# k-Nearest Neighbors Regression
## DS-3001: Machine Learning 1

Content adapted from Terence Johnson (UVA)

**Notebook Summary**: In this notebook, we discuss KNN regression. This is a simple machine learning technique for predicting a continuous numerical outcome variable. We discuss the similarities and differences between KNN regression and classification. As well, we discuss how we can quantify our errors in a regression task and how we can use that quantification for hyperparameter selection.

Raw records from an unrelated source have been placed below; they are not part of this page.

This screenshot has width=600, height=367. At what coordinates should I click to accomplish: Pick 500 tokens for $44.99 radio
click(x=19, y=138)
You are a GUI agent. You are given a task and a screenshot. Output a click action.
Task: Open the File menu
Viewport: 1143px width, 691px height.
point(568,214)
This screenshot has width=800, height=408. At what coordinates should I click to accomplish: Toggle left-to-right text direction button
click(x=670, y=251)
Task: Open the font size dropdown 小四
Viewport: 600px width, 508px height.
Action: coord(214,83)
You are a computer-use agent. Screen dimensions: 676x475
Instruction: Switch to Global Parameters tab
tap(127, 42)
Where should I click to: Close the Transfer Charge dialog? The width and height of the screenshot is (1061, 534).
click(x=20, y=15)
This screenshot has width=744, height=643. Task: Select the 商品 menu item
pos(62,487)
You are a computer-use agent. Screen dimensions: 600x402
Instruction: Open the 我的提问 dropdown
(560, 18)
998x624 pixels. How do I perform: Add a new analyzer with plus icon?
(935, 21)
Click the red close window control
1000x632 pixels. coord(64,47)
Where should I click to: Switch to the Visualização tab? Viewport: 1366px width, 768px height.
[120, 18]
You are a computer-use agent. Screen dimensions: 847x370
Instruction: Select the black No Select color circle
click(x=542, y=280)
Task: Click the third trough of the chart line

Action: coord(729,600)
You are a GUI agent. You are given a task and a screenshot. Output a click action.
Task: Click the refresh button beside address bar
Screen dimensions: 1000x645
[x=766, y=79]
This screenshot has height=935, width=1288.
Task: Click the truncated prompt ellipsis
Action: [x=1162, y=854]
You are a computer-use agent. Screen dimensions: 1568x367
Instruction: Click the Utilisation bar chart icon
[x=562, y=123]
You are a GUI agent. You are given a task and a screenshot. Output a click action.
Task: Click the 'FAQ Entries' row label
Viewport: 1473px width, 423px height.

#### Setting Up Our Environment

In [None]:
import numpy as np
import pandas as pd
import matplotlib.pyplot as plt
import seaborn as sns
import os # For changing directory

# To mount your google drive
from google.colab import drive
drive.mount('/content/drive')

In [None]:
# path_to_DS_3001_folder = '/content/drive/MyDrive/DS-3001/02_Intro_to_ML_Algorithms'
path_to_DS_3001_folder = ''

# Update the path to your folder for the class
# Where you stored the data from the previous noteboook
# path_to_DS_3001_folder = ''
os.chdir(path_to_DS_3001_folder)

### Recap From Last Time and Changes for Today

- In the KNN Classification notebook, we were introduced to a supervised learning task where we used some features/covariates $X$ to predict some outcome $y$.
- The task we looked at was predicting diabetes outcome, which was a categorical feature, making it a **classification** task.
- We looked at our model's performance using the confusion matrix and accuracy measures.
- Today, we'll look at slightly different task: **regression.** For regression, we are interested in predicting a numeric outcome variable. In other words, $y$ will be a continuous variable instead of a categorical class label.
- Today, we will look at tools to model data in a regression setting and how to measure our performance.

# 1. Preparing the Data
### Introduction to the Data for Today

- Today we're looking at a data set about cars. Each observation is a unique make and model of a car. We have a variety of features to choose from. We're going to attempt to predict the `baseline sales` ($y$) of the car given the car's `baseline price` and `baseline mpg` (x). A more complete description of our variables of interest are given below:
  - `baseline price`: The market price of the car.
  - `baseline mpg`: The manufacturer's claim of miles per gallon.
  - `baseline sales`: The predicted sales of the car.

In [None]:
# Load in our data set as a Pandas Data Frame
cars_df = pd.read_csv('data/cars_env.csv')
cars_df.head()

#### Quick Data Cleaning for our `baseline price` and `baseline mpg` variables

In [None]:
# Look at the distribution of the price
# Should we make any changes?


In [None]:
# Look at the distribution of MPG
# should we make any changes?


### How do our chosen variables vary with the `baseline sales`?

In [None]:
# How can we look at a comparison between the two numeric values visually?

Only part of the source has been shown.